EXERCISE INPUTS below:

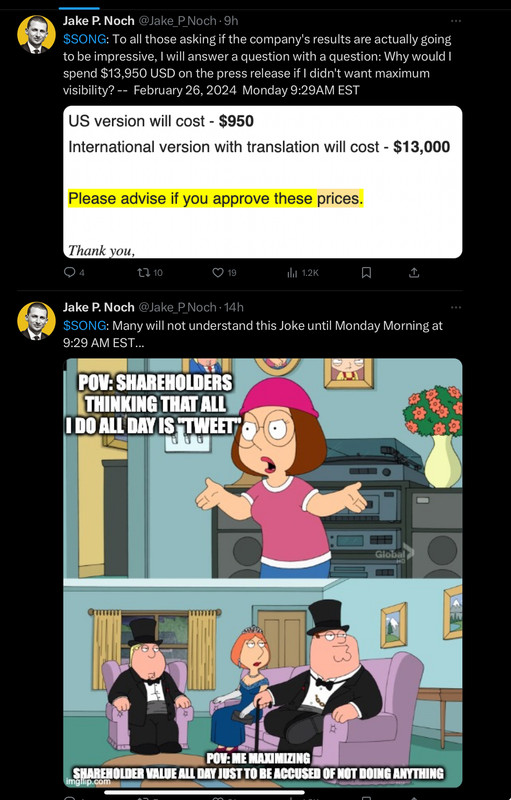
Task: Open the Peter Griffin top hat meme panel
Action: (263, 683)
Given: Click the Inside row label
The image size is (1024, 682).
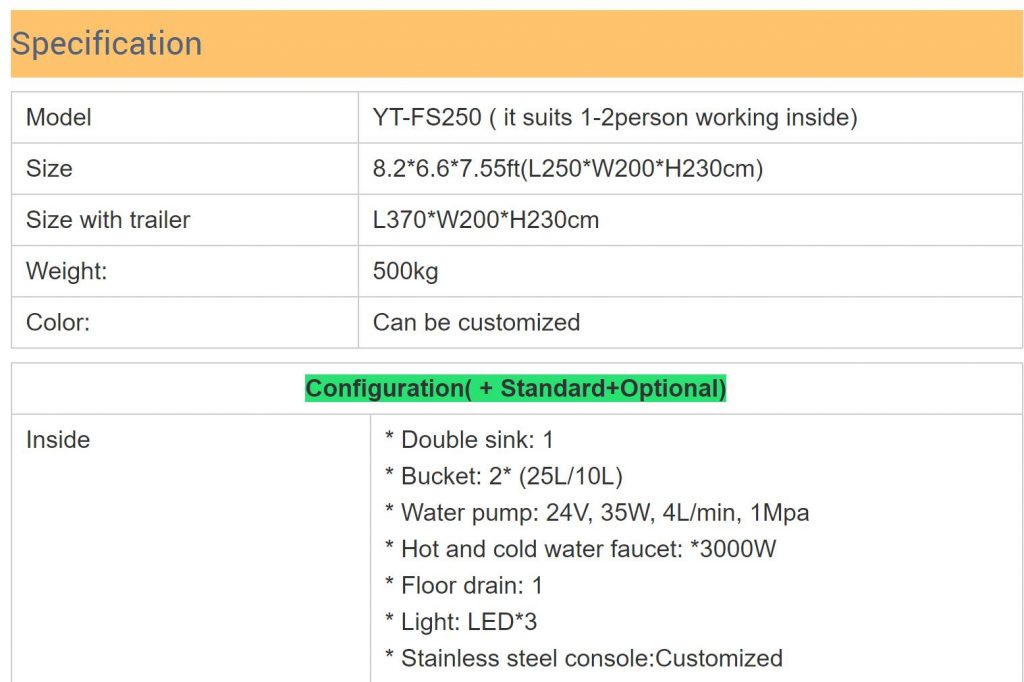Looking at the screenshot, I should tap(58, 440).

End of EXERCISE INPUTS.

**EXERCISE**
Would you retype exactly the lines running from the line that contains "Given: Click the Inside row label" through the end of the listing above, both included? Skip every picture.

**ANSWER TO THIS EXERCISE**
Given: Click the Inside row label
The image size is (1024, 682).
Looking at the screenshot, I should tap(58, 440).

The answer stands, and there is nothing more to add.